Higher level of expenditure on subsidizing non-merit goods and services implies either under-supply of public goods or lower subsidies for merit goods or increase in taxes or increase in government borrowings or use of any combination of these mechanisms. Regardless of the mechanism used to finance the improperly targeted subsidies the efficiency losses arise. Various study have shown that investments in merit- and/or pure public goods have extremely high returns with likely negative effects on poverty.
According to a recent study the biased composition of subsidy expenditure towards non-merit category creates various forms of crowding-out effects and lowers the economic performance.
In defining the subsidy burden one should not restrict oneself only to direct public expenditure only, subsidies should also include corporate tax concessions/exemptions. Various study across the globe have shown that subsidies and corporate tax concessions targeted to specific firms are ineffective in promoting investment and technological innovations and, in some case proved counterproductive.
Subsiding of non-merit goods and corporate tax exemptions reallocate investment towards the goods and services that could have obtained high private rate of return due to the presence of subsidies but there is low social rate of return.
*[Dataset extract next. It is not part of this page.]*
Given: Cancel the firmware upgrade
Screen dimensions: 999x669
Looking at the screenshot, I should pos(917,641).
Thus encourage investment in socially undesirable areas.
There is complementarity between provision of public goods and private investment. Higher subsidies for non-merits goods leave lesser resources for public/merit goods and thus crowds out private investment due to lesser availability of infrastructure and public goods.
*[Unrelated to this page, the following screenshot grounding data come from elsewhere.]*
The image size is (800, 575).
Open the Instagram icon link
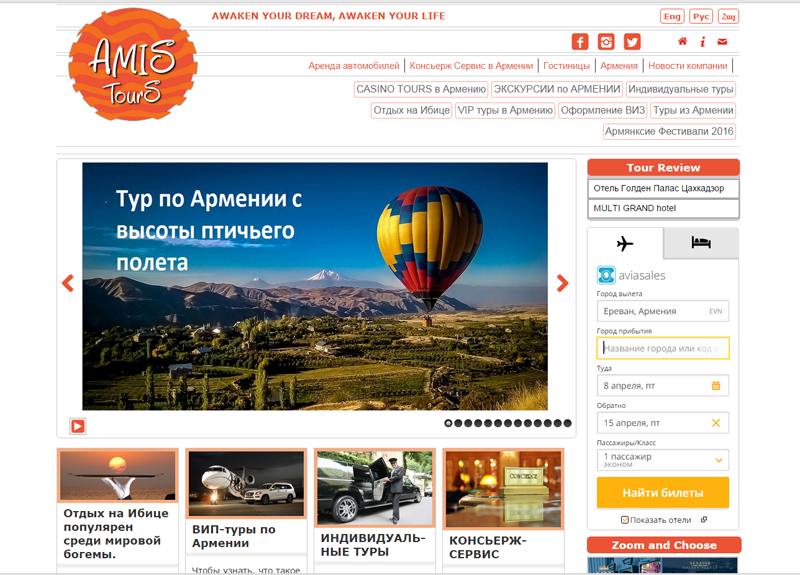tap(606, 42)
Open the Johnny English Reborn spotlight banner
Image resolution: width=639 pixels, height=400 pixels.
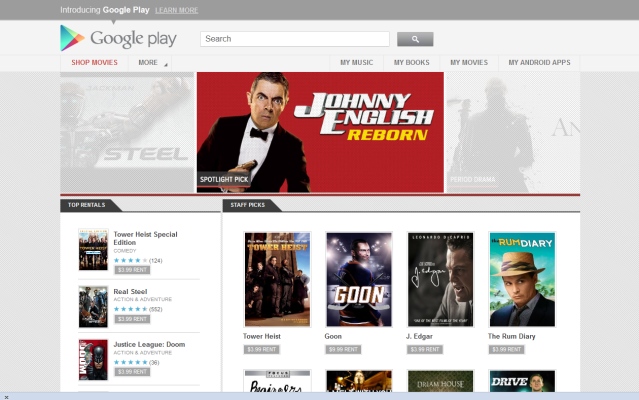click(x=320, y=131)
The inefficiency can be reduced through proper targeting the subsidies. Subsidy reforms should be targeted at limiting the subsidies to merit (especially merit-I) categories while eliminating the non-merit subsidies. The elimination of non-merit subsidy implies increase in user charges for those goods and services. Thus the increase in user charges and thereby reduction in subsidies on non-merit goods can reduce demand and help in moderating the inflation. Similarly, increasing the supply of merit goods through higher expenditure on this category has a large positive impact on growth of income, reduces certain undesirable environmental effects and contributes to poverty alleviation.
Lower subsidies/investment for education (even for the higher education because the failure of credit markets may cause inefficiency and aggregate under investment in human capital), R&D, sanitation and environmental protection negatively affects long-term growth of the economy. The income of the poor is highly dependent on their human capital and on the supply of natural and environmental resources, thereby subsides for merits goods also lower the incidence of poverty.
Moreover, even if the non-merit subsidies are financed through higher taxes then also they may be regressive. In India, the tax system is not progressive since it relies heavily on indirect taxation and there is wide prevalence of tax evasion, which implies that the additional taxes needed to finance non-merit subsidies would be paid by the poor.
The government can settle down the feelings of slowing down of the economy through properly targeting the public expenditure by eliminating the subsidies on non-merits goods and by taking away the corporate tax exemptions/concessions. This strategy not only streamlines the current demand but also stimulate the supply in the economy in medium- and long- term basis.
- ^Surender Kumar, Tapas Sen, N. J. Kurien and others (2004), Central Budgetary Subsidies in India, National Institute of Public Finance and Policy, New Delhi. This study formed the basis of the paper that was placed in the Parliament on December 23, 2004 by the Ministry of Finance, Government of India.
- ^Lopez, et al. (2007), Should governments stop subsidies to private goods? Journal of Public Economics, 91, 1071-1094.